(Target position records)
+ + +
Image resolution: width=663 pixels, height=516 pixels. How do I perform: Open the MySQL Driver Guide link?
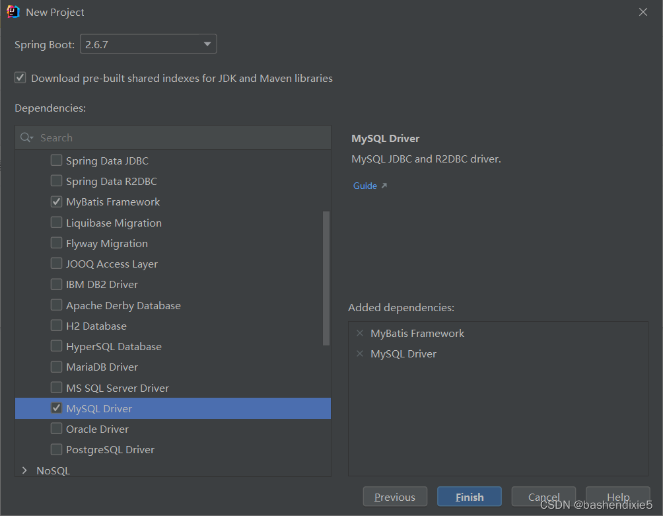(x=365, y=186)
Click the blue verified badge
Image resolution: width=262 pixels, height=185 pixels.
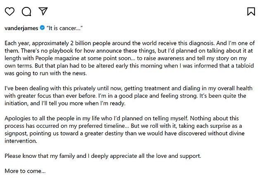pyautogui.click(x=42, y=28)
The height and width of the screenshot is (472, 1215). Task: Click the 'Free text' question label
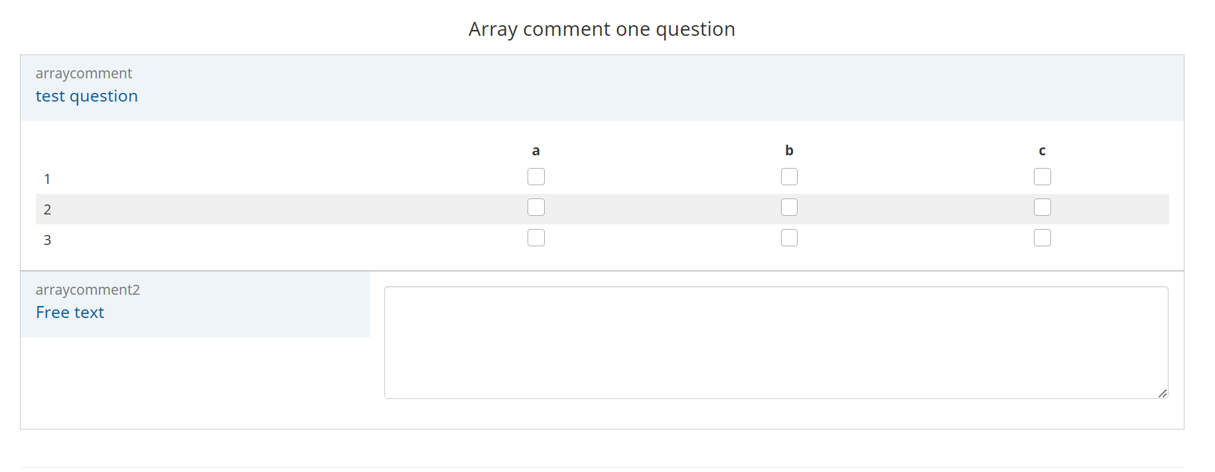(x=70, y=313)
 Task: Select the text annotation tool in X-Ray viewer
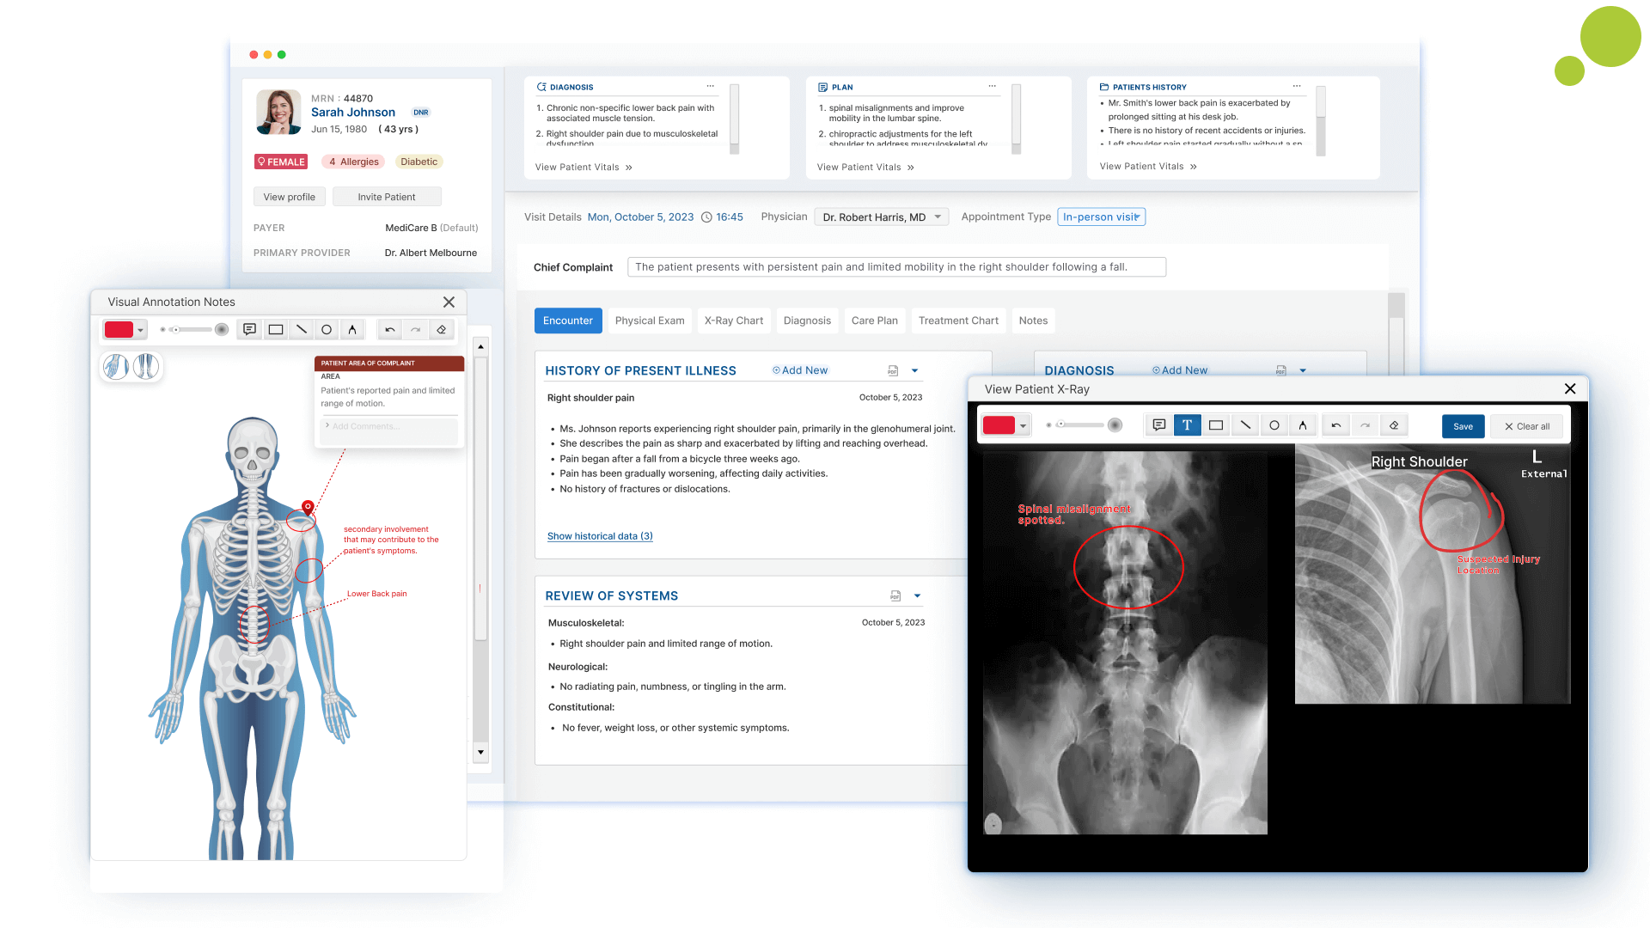[x=1185, y=424]
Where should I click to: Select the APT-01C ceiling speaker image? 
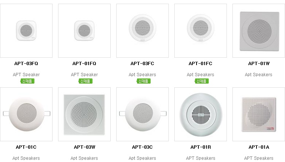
+ + +
▶ [What you should do]
Swap every "Image resolution" in the entries for "Screenshot resolution" and write the entries out again, changing nothing else and leaving out the pictures.

▶ [Task solution]
Screenshot resolution: width=663 pixels, height=516 pixels. How do I perform: Open the MySQL Driver Guide link?
(x=365, y=186)
Click the blue verified badge
Screenshot resolution: width=262 pixels, height=185 pixels.
pyautogui.click(x=42, y=28)
The height and width of the screenshot is (472, 1215). Task: Click the 'Free text' question label
(x=70, y=313)
 Task: Select the text annotation tool in X-Ray viewer
[x=1185, y=424]
Where should I click to: Select the APT-01C ceiling speaker image? 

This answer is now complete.